Vuelta a lo analógico

Ante los informes que apuntan a la disminución de la capacidad de lectura de los chavales de primaria, las autoridades educativas suecas han decidido revertir las políticas de digitalización del anterior Gobierno (una coalición de centro derecha gobierna desde las últimas elecciones) y volver al uso de los libros de papel y el aprendizaje de la escritura manual. Se acabaron, al menos de momento, las táblets en los primeros años de educación, a pesar de que Suecia ocupa el séptimo lugar entre todos los países del mundo por la capacidad lectora de sus alumnos más jóvenes.
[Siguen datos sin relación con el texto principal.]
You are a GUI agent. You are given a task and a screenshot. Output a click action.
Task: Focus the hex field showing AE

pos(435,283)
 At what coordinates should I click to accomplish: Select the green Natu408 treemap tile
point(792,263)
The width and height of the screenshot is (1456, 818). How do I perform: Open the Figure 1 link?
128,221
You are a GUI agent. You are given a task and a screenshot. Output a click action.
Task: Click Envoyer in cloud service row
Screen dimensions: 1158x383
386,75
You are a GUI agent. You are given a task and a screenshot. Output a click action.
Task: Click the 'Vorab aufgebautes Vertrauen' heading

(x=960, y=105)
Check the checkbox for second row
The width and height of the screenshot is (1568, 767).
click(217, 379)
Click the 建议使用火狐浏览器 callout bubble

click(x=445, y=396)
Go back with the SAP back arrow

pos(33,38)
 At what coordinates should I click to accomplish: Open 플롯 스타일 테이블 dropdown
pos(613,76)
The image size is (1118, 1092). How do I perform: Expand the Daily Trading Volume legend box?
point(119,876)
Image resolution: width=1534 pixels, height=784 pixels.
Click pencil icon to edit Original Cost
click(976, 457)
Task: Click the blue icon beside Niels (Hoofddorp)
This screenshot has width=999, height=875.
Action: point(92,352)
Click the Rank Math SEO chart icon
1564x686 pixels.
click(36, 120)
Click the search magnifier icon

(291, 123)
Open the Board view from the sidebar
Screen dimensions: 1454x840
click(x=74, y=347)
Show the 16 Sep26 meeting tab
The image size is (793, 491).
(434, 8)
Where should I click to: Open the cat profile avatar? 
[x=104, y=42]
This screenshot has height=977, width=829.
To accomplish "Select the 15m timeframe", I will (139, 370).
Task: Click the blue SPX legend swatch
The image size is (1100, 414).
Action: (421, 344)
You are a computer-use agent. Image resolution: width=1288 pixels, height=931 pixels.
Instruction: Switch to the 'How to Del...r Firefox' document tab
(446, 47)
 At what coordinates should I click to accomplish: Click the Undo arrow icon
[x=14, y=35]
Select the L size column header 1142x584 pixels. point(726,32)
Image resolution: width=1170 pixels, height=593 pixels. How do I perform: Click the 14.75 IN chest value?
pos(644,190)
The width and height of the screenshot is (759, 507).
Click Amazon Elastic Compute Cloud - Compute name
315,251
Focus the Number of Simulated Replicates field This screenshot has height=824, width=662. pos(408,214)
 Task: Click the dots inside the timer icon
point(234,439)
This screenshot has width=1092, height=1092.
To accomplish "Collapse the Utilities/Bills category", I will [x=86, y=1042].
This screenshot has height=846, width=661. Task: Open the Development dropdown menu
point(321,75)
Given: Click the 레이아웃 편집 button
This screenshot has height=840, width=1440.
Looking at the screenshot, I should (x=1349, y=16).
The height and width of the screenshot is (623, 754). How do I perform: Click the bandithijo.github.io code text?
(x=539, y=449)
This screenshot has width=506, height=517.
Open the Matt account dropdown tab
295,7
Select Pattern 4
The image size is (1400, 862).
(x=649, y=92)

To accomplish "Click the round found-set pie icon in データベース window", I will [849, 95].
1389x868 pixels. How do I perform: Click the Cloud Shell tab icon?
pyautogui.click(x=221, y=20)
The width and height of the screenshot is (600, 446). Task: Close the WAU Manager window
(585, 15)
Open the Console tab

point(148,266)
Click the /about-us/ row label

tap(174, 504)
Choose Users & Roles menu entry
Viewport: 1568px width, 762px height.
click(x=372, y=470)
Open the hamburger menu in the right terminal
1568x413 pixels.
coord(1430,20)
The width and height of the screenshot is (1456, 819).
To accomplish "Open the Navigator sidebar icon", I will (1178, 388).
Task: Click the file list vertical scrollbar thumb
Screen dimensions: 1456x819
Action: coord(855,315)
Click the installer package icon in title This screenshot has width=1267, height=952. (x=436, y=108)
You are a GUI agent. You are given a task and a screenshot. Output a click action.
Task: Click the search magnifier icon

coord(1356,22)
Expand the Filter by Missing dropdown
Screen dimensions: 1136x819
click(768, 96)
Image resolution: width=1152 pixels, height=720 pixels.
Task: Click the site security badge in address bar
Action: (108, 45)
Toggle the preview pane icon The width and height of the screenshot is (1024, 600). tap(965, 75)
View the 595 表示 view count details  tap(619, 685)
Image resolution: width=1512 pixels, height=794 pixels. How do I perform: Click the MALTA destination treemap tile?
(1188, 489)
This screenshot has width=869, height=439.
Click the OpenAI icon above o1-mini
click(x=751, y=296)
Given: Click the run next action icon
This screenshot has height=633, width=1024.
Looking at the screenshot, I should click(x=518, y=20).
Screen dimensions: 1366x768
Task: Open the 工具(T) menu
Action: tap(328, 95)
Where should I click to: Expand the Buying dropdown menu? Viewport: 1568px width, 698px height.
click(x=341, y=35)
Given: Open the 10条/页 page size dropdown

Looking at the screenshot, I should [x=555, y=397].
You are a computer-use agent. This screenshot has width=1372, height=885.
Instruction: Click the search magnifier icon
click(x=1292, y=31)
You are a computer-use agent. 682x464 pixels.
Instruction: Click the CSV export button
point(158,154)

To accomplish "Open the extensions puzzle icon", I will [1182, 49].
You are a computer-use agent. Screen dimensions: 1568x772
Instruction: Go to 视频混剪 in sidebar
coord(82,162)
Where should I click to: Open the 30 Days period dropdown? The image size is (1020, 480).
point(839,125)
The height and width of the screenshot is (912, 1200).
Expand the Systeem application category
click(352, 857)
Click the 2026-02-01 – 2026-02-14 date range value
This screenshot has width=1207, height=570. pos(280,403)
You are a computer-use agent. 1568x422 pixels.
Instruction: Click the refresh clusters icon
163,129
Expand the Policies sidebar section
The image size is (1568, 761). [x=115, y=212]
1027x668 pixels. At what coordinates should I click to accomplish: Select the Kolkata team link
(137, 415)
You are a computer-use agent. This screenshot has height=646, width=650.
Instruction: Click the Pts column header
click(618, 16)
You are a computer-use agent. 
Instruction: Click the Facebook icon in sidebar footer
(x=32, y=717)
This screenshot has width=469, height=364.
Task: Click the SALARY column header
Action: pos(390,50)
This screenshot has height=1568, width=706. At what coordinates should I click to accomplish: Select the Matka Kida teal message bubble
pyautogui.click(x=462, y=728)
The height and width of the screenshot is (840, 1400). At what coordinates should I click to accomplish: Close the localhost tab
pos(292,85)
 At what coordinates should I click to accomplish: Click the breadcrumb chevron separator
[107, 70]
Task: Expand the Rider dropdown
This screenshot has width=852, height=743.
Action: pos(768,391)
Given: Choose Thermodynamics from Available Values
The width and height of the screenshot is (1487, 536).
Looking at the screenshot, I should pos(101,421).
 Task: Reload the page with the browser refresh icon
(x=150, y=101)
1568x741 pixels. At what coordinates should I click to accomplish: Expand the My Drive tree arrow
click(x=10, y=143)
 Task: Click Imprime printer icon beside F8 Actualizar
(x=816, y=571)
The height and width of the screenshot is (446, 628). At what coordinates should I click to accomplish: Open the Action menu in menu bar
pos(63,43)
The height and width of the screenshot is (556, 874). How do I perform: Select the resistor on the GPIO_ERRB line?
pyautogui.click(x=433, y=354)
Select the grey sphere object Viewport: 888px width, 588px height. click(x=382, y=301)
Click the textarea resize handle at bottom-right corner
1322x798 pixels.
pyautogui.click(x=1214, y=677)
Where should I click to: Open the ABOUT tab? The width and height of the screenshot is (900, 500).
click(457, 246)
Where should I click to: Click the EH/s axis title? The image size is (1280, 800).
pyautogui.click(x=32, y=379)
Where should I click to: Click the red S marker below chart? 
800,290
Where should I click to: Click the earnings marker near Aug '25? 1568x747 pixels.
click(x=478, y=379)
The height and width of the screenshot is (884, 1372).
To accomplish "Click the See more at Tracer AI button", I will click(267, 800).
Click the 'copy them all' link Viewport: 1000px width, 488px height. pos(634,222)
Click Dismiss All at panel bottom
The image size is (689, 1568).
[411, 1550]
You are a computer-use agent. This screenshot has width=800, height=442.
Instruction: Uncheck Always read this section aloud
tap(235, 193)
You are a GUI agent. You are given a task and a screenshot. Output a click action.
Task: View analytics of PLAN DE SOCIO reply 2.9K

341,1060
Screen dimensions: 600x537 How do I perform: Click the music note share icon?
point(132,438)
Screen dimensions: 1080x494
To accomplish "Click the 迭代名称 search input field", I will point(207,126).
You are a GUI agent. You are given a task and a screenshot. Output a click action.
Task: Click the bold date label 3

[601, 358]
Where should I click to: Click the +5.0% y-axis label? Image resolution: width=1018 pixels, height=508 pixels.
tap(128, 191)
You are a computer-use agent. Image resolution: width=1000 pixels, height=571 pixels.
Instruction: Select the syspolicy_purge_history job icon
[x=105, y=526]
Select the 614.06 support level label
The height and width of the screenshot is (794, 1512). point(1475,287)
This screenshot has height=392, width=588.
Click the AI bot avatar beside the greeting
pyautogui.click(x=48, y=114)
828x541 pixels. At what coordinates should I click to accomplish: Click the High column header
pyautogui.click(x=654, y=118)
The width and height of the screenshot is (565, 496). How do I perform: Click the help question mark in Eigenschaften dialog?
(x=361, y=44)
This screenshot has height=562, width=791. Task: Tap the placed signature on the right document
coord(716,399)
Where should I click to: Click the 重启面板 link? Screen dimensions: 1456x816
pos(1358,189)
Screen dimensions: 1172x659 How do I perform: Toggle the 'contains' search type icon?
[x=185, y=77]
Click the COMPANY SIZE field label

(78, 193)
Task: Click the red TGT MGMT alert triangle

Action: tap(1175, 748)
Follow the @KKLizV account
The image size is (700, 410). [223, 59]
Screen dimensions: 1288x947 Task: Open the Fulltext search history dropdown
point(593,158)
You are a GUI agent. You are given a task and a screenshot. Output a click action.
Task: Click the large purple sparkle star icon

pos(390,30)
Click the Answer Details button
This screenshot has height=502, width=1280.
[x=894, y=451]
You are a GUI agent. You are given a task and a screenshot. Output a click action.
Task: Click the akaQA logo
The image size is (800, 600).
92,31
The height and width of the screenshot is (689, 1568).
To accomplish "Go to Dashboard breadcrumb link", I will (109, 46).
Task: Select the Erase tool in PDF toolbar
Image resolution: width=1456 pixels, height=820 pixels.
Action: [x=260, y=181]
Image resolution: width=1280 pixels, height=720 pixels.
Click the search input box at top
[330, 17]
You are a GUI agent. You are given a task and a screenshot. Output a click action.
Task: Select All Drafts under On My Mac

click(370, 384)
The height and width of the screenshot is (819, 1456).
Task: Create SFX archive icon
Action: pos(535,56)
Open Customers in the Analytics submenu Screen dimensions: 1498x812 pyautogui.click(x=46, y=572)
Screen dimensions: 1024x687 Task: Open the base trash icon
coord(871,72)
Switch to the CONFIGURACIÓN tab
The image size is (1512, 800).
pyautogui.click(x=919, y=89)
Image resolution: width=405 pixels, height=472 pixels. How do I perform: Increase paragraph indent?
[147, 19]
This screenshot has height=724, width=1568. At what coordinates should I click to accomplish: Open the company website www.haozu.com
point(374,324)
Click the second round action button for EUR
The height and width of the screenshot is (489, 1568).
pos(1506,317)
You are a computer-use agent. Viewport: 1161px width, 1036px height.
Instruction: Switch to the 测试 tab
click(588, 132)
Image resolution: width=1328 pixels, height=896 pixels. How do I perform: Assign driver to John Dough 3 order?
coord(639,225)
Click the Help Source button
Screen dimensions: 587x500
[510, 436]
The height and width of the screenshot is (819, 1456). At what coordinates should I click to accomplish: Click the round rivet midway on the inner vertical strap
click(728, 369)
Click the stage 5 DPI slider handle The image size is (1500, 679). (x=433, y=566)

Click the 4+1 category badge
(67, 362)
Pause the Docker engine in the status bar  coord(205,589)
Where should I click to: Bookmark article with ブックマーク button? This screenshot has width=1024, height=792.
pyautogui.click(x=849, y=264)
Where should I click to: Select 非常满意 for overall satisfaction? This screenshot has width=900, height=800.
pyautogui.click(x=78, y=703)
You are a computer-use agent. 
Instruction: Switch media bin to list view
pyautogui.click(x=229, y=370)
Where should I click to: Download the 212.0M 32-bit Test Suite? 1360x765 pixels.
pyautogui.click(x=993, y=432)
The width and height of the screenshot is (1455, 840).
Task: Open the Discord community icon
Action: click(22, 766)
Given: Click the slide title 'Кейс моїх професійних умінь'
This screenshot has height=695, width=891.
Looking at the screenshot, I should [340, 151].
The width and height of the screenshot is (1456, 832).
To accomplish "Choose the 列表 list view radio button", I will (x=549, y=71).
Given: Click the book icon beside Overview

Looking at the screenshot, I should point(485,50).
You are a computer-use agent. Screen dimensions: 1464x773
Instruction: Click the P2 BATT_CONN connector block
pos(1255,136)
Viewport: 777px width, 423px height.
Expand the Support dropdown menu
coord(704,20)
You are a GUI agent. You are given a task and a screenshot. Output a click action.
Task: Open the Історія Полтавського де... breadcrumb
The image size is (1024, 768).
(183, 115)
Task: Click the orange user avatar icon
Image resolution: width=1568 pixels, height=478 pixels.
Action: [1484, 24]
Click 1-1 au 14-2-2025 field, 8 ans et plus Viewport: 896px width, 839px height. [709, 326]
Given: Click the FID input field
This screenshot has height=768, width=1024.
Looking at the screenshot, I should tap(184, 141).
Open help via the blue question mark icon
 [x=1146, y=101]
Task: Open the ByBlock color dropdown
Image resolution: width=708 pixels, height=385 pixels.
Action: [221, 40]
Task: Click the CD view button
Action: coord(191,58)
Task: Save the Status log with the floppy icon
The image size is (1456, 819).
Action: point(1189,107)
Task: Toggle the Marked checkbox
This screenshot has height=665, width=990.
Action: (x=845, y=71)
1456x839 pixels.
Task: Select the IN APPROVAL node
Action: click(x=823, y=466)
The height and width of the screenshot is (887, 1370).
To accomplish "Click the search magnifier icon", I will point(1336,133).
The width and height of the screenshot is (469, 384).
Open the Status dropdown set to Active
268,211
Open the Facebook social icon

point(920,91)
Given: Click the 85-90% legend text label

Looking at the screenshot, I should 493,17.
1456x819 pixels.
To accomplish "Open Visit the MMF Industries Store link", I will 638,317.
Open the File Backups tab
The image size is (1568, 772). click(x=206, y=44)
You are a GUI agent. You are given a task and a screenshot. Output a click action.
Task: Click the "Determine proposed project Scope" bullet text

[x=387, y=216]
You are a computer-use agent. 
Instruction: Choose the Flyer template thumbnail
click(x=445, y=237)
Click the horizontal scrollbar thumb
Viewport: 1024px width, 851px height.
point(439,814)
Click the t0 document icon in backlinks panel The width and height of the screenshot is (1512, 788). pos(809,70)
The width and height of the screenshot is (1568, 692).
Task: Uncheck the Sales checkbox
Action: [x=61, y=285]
Esa reversión a los antiguos materiales educativos conecta también con la enorme preocupación de la comunidad de educadores en relación con los efectos que la digitalización está teniendo en los procesos educativos en general. Y no solamente es la capacidad de lectura por ser una táblet, sino el cambio radical en la forma de comunicarse entre los jóvenes por el predominio de la mensajería instantánea y la influencia de los modos y maneras que se imponen en las redes sociales. Incluso éstas están sufriendo una transformación enorme, con el uso de Facebook y Twitter en caída libre entre los adolescentes, y el ascenso imparable del tiempo en Youtube y Tiktok.

El acceso a ilimitadas fuentes de información a través del móvil y la guinda que representa las IA generativas como ChatGPT está haciendo que las formas tradicionales de aprender y demostrar lo que has aprendido en exámenes y trabajos de exposición provoquen amplio escepticismo en los profesores encargados de medir el rendimiento. La vuelta a los exámenes orales y exámenes y trabajos escritos manualmente parece imparable en este mundo en el que resulta cada vez más complicado discernir lo verdadero de lo falso y el talento original de su suplantación por medios digitales. En ese sentido, lo de los suecos parece el principio de una tendencia que sin duda se contagiará a otros países.

Esa vuelta a lo analógico también se está produciendo en el valor que diversos estudios atribuyen a la escritura manual, como ejercicio de desarrollo de las capacidades intelectuales de destreza y coordinación entre nuestro cuerpo y nuestra mente.